Migration File Format

Each migration is stored as a YAML file with the following structure:

version: "20251112_143052" # Timestamp-based version
description: "Add email to customer" # Human-readable description
author: "auto-generated" # Who created it
timestamp: "2025-11-12T14:30:52" # When it was created
checksum: "a1b2c3d4e5f6..." # SHA256 for integrity

changes: # Structured change representation
  entities:
    - name: customer
      change_type: modified
      properties_added: [...]
      properties_modified: [...]
      properties_removed: [...]
      keys_changed: false
      old_keys: [...]
      new_keys: [...]
  relations:
    - name: PURCHASED
      change_type: added
      from_entity_changed: false
      to_entity_changed: false
      properties_added: [...]

up: # Cypher to apply migration
  - "MATCH (n:customer) SET n.email = null"

--- JOB 1 ---
Count the lines of the records that contain the string "Viewport", with case counting, and reply with the number only.
The text and the records come from unrelated sources.

--- MATERIAL SHOWN ---
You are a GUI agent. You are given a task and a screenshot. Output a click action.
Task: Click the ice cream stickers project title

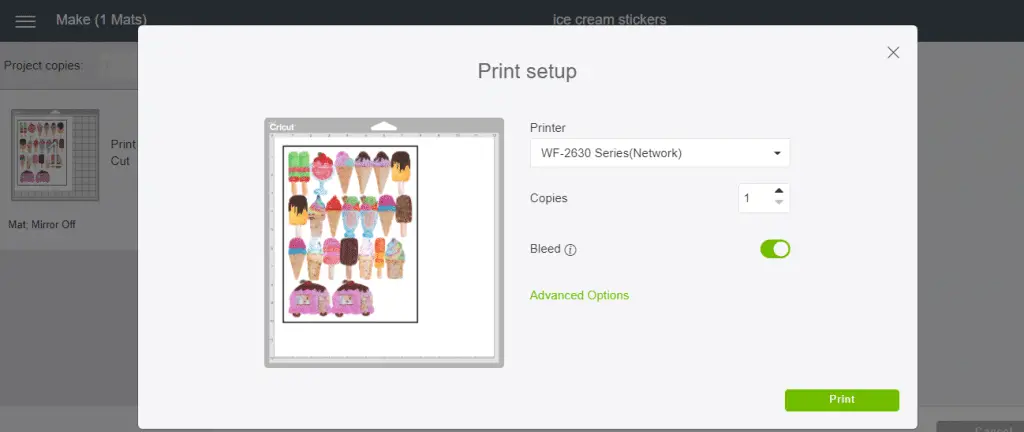(609, 20)
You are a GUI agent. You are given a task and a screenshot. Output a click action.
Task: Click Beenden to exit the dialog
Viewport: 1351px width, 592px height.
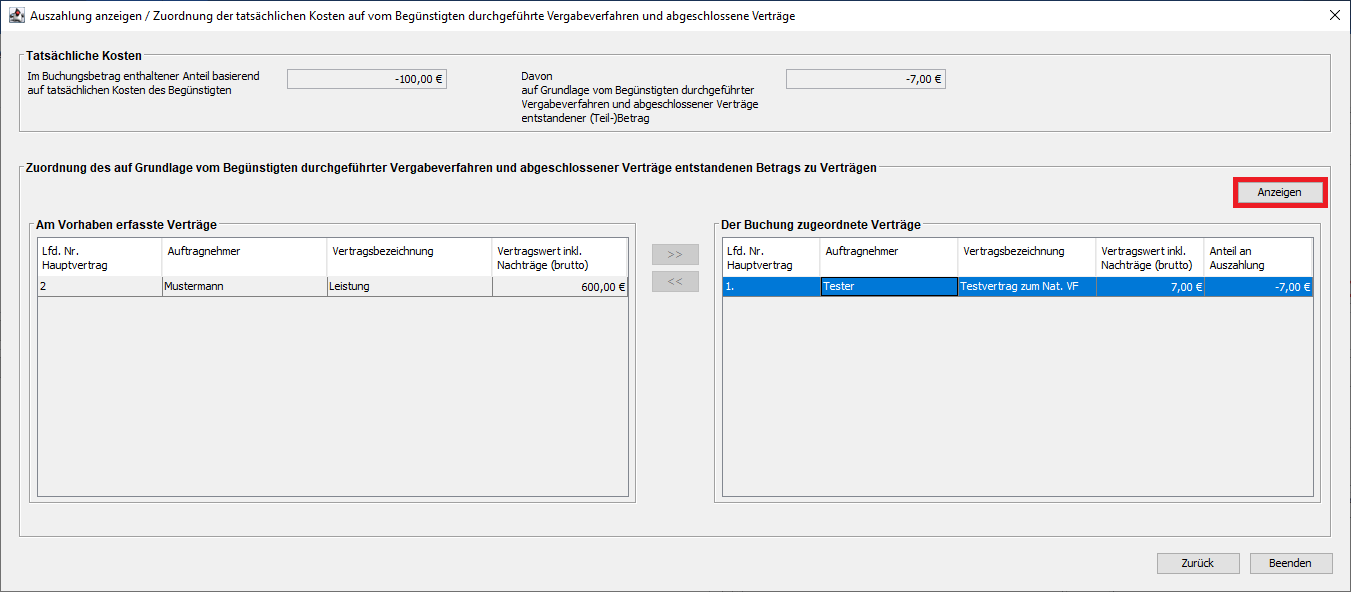(1290, 563)
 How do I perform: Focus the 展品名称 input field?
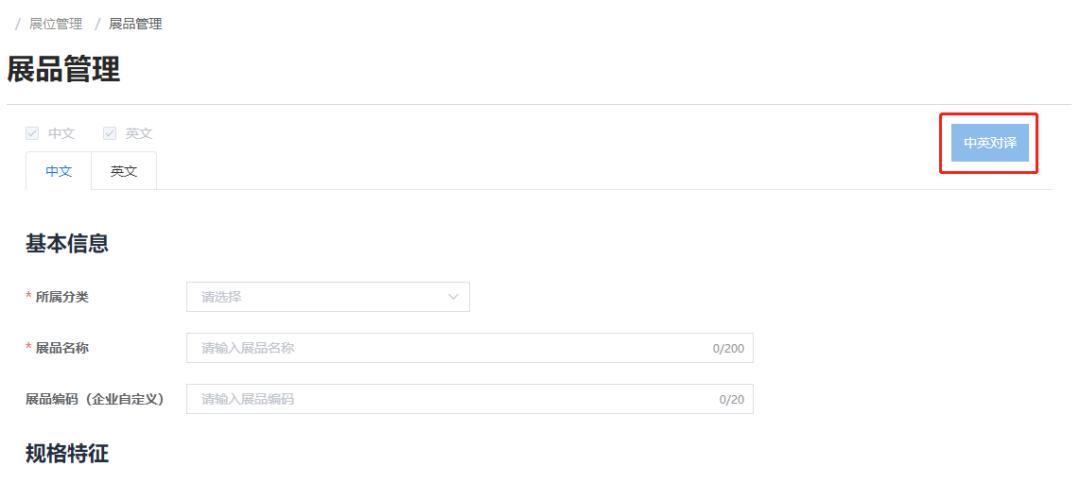tap(450, 348)
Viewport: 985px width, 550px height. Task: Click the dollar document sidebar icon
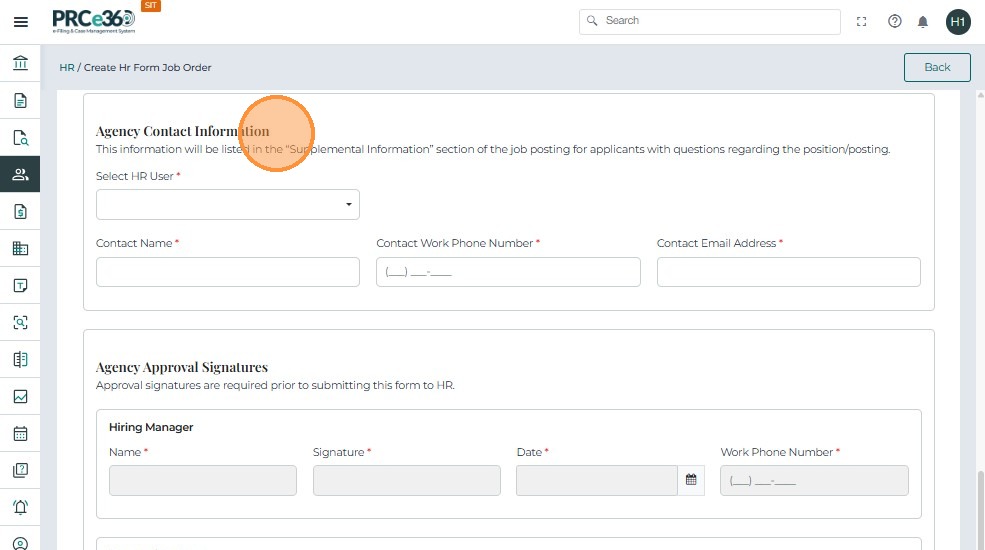[20, 211]
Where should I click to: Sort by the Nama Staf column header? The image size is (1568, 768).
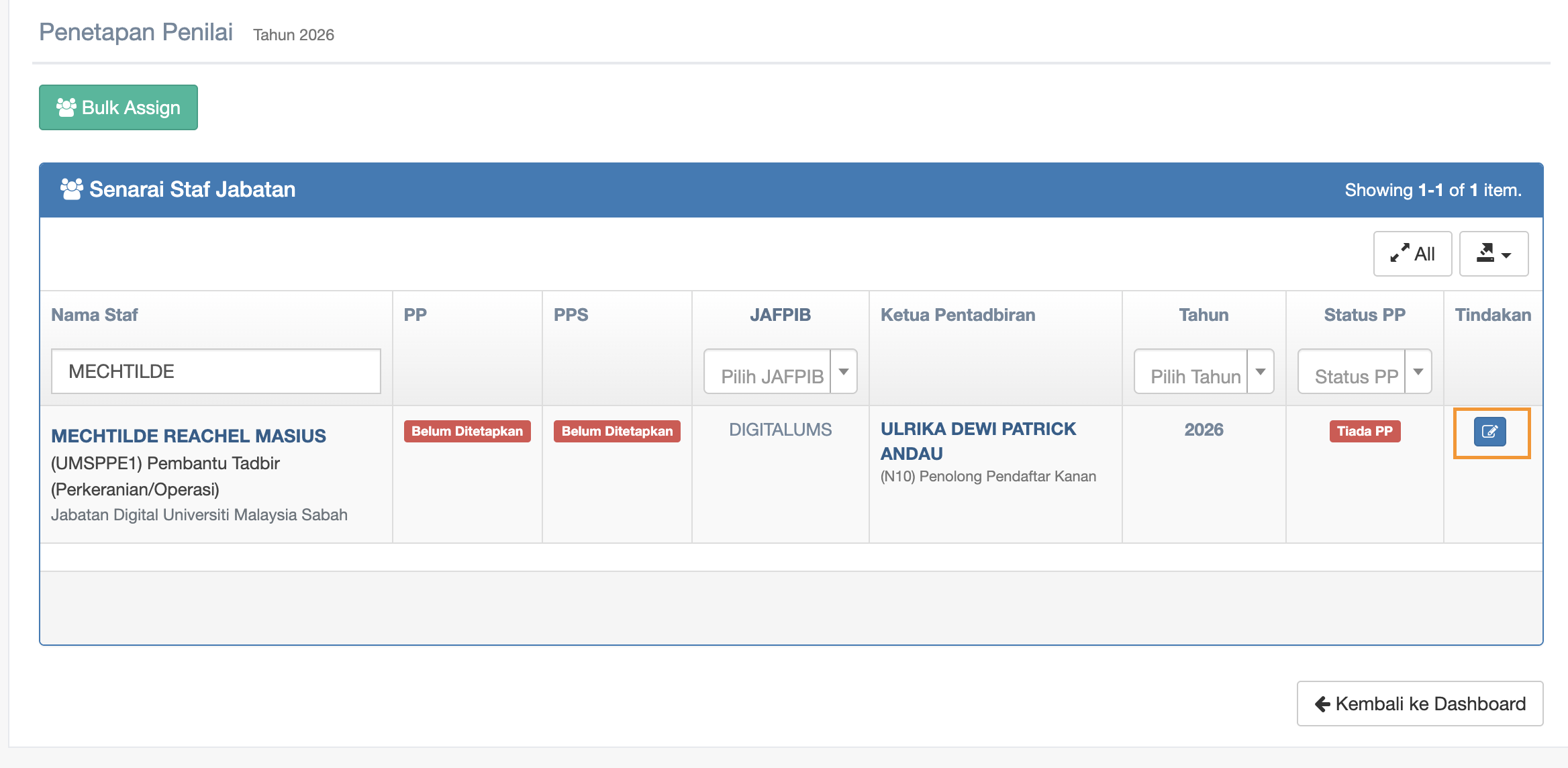[x=95, y=315]
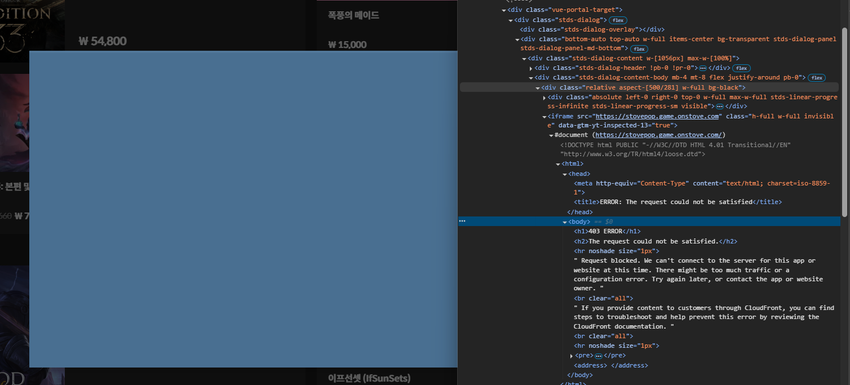Collapse the head element node

coord(564,174)

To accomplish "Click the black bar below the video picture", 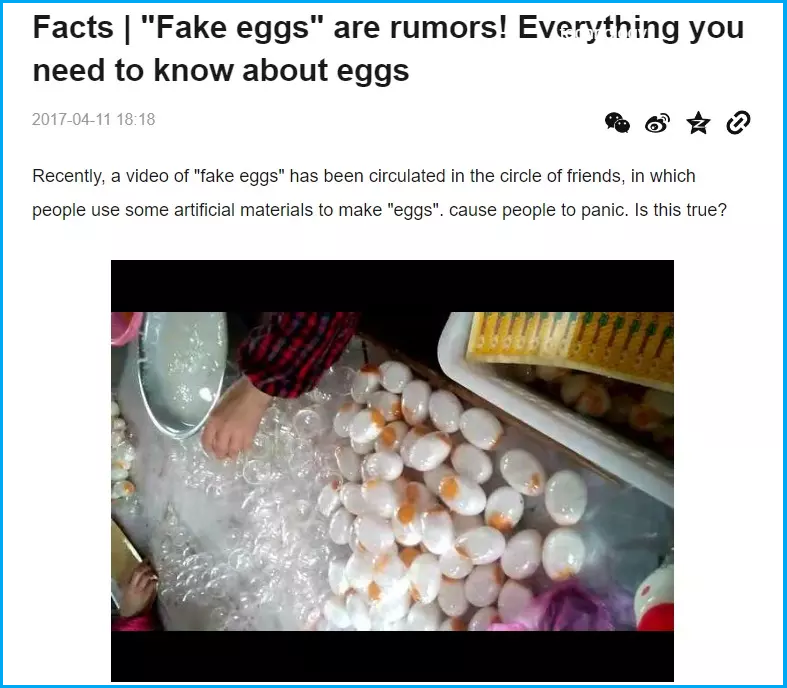I will tap(392, 656).
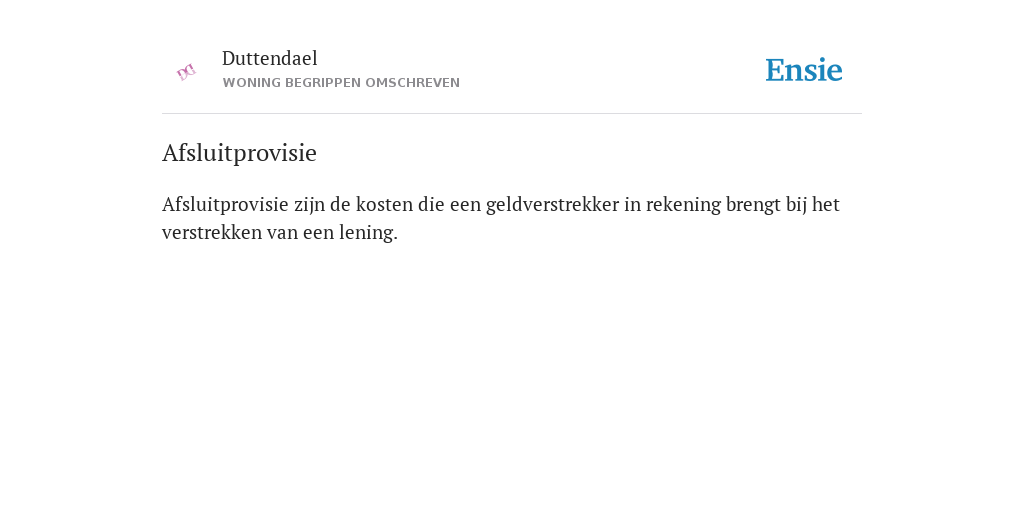
Task: Click the word 'OMSCHREVEN' in the subtitle
Action: (x=412, y=83)
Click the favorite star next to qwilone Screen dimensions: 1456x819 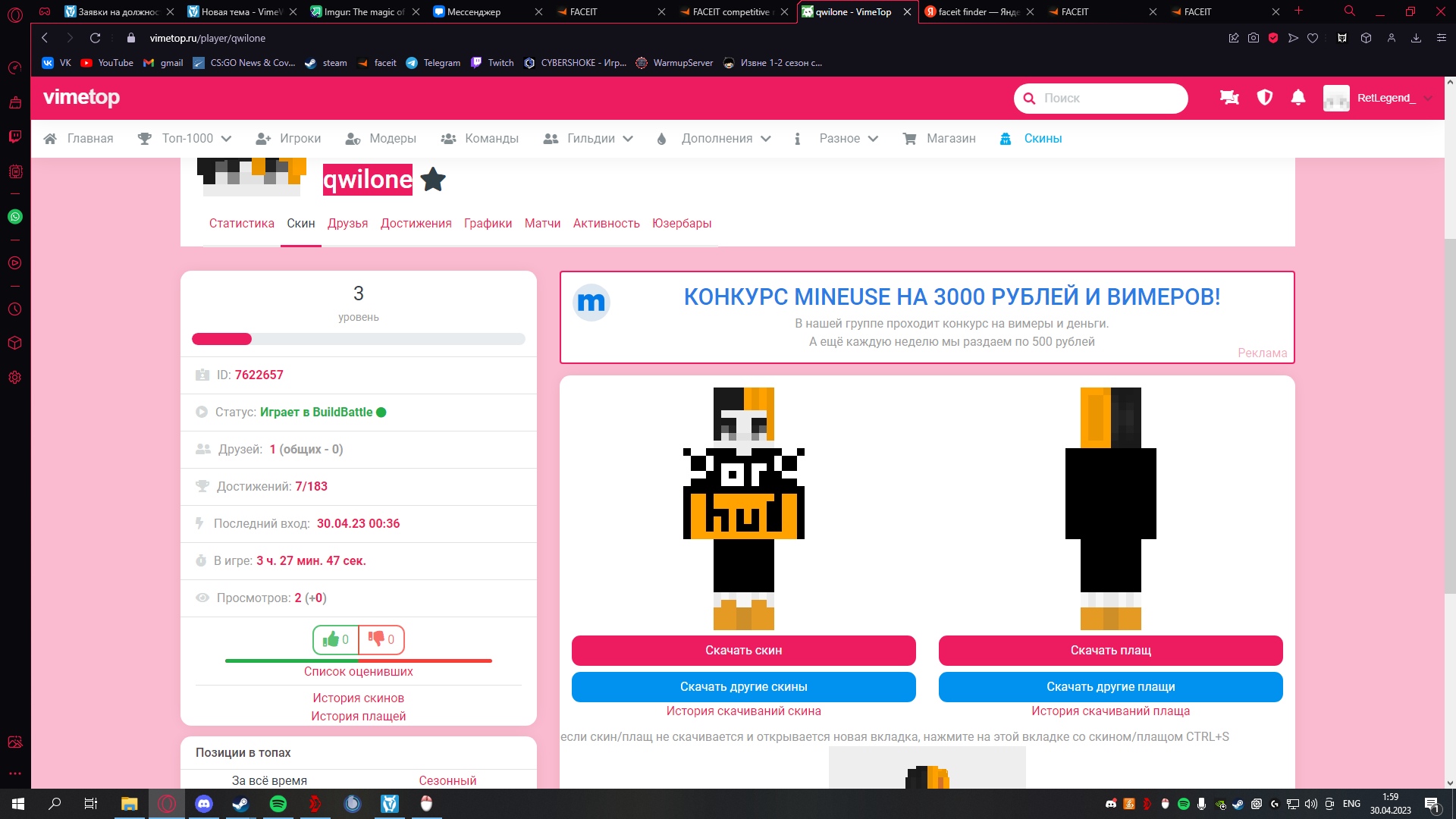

--- JOB 2 ---
According to the migration file format text, which hash algorithm does the checksum field use?

--- WORKED ANSWER 1 ---
2

--- WORKED ANSWER 2 ---
SHA256